"""

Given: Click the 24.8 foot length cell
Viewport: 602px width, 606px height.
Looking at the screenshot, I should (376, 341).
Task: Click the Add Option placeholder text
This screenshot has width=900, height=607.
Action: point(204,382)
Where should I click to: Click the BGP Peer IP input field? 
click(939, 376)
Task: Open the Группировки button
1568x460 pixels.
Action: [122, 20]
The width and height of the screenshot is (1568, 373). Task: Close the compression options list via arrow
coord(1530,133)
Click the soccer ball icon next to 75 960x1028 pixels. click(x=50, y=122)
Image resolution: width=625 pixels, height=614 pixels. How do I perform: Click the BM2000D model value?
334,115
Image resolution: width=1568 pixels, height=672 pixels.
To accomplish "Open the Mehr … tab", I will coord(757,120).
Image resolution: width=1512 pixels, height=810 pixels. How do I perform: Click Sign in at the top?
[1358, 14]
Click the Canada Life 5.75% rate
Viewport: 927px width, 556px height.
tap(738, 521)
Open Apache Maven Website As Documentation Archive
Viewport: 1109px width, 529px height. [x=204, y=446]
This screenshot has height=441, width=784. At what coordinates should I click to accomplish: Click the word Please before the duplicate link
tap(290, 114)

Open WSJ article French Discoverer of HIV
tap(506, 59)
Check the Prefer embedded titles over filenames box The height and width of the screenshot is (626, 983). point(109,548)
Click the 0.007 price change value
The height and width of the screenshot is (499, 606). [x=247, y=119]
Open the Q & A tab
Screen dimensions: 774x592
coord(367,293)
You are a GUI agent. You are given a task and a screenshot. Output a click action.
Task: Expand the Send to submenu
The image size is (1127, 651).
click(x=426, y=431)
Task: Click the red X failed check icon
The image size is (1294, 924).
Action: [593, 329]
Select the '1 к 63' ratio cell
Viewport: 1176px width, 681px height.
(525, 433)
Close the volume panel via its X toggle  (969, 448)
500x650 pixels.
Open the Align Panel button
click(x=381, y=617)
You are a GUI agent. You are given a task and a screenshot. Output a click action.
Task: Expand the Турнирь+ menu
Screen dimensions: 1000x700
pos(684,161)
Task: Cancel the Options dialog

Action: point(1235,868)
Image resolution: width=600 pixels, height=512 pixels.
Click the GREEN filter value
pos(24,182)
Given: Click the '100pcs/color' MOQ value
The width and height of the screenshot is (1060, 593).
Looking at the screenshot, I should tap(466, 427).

"""

EXERCISE OBJECTIVE :: Convert every line of the items above into a Markdown table with the columns "Row" and "Line", where "Row" holds each line's number and "Line" holds the line itself, leaving out blank lines.

RESPONSE ::
| Row | Line |
|---|---|
| 1 | Given: Click the 24.8 foot length cell |
| 2 | Viewport: 602px width, 606px height. |
| 3 | Looking at the screenshot, I should (376, 341). |
| 4 | Task: Click the Add Option placeholder text |
| 5 | This screenshot has width=900, height=607. |
| 6 | Action: point(204,382) |
| 7 | Where should I click to: Click the BGP Peer IP input field?  |
| 8 | click(939, 376) |
| 9 | Task: Open the Группировки button |
| 10 | 1568x460 pixels. |
| 11 | Action: [122, 20] |
| 12 | The width and height of the screenshot is (1568, 373). Task: Close the compression options list via arrow |
| 13 | coord(1530,133) |
| 14 | Click the soccer ball icon next to 75 960x1028 pixels. click(x=50, y=122) |
| 15 | Image resolution: width=625 pixels, height=614 pixels. How do I perform: Click the BM2000D model value? |
| 16 | 334,115 |
| 17 | Image resolution: width=1568 pixels, height=672 pixels. |
| 18 | To accomplish "Open the Mehr … tab", I will coord(757,120). |
| 19 | Image resolution: width=1512 pixels, height=810 pixels. How do I perform: Click Sign in at the top? |
| 20 | [1358, 14] |
| 21 | Click the Canada Life 5.75% rate |
| 22 | Viewport: 927px width, 556px height. |
| 23 | tap(738, 521) |
| 24 | Open Apache Maven Website As Documentation Archive |
| 25 | Viewport: 1109px width, 529px height. [x=204, y=446] |
| 26 | This screenshot has height=441, width=784. At what coordinates should I click to accomplish: Click the word Please before the duplicate link |
| 27 | tap(290, 114) |
| 28 | Open WSJ article French Discoverer of HIV |
| 29 | tap(506, 59) |
| 30 | Check the Prefer embedded titles over filenames box The height and width of the screenshot is (626, 983). point(109,548) |
| 31 | Click the 0.007 price change value |
| 32 | The height and width of the screenshot is (499, 606). [x=247, y=119] |
| 33 | Open the Q & A tab |
| 34 | Screen dimensions: 774x592 |
| 35 | coord(367,293) |
| 36 | You are a GUI agent. You are given a task and a screenshot. Output a click action. |
| 37 | Task: Expand the Send to submenu |
| 38 | The image size is (1127, 651). |
| 39 | click(x=426, y=431) |
| 40 | Task: Click the red X failed check icon |
| 41 | The image size is (1294, 924). |
| 42 | Action: [593, 329] |
| 43 | Select the '1 к 63' ratio cell |
| 44 | Viewport: 1176px width, 681px height. |
| 45 | (525, 433) |
| 46 | Close the volume panel via its X toggle  (969, 448) |
| 47 | 500x650 pixels. |
| 48 | Open the Align Panel button |
| 49 | click(x=381, y=617) |
| 50 | You are a GUI agent. You are given a task and a screenshot. Output a click action. |
| 51 | Task: Expand the Турнирь+ menu |
| 52 | Screen dimensions: 1000x700 |
| 53 | pos(684,161) |
| 54 | Task: Cancel the Options dialog |
| 55 | Action: point(1235,868) |
| 56 | Image resolution: width=600 pixels, height=512 pixels. |
| 57 | Click the GREEN filter value |
| 58 | pos(24,182) |
| 59 | Given: Click the '100pcs/color' MOQ value |
| 60 | The width and height of the screenshot is (1060, 593). |
| 61 | Looking at the screenshot, I should tap(466, 427). |